____ Given entries

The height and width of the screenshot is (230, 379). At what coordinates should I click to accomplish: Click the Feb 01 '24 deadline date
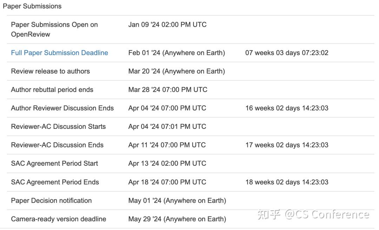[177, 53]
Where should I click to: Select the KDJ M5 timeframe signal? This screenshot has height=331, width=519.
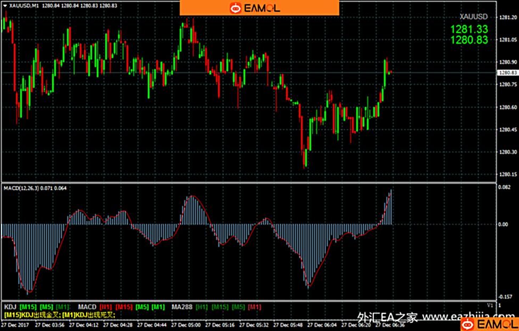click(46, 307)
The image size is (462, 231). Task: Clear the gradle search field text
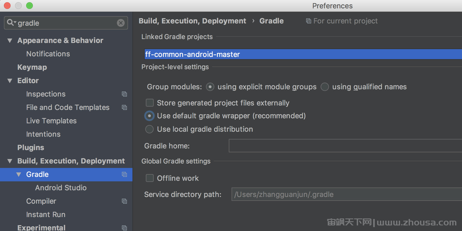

________
____ Given entries

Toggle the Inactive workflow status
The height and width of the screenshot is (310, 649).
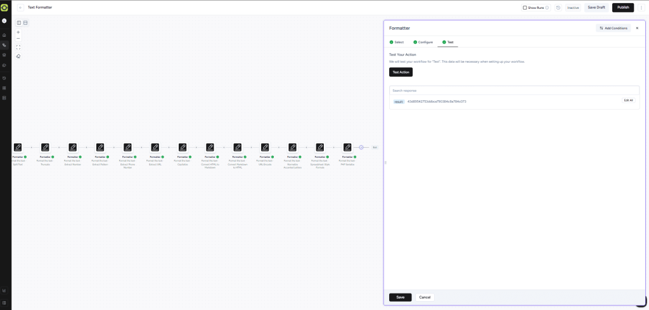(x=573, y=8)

________

* Task
Could you transcribe exactly the entries above, but only the lines from the one with "The height and width of the screenshot is (230, 379)." through the one with "The image size", and without pictures?

* Solution to this problem
The height and width of the screenshot is (230, 379). At what coordinates should I click to accomplish: Click the Feb 01 '24 deadline date
[177, 53]
Where should I click to: Select the KDJ M5 timeframe signal? This screenshot has height=331, width=519.
click(46, 307)
The image size is (462, 231). Task: Clear the gradle search field text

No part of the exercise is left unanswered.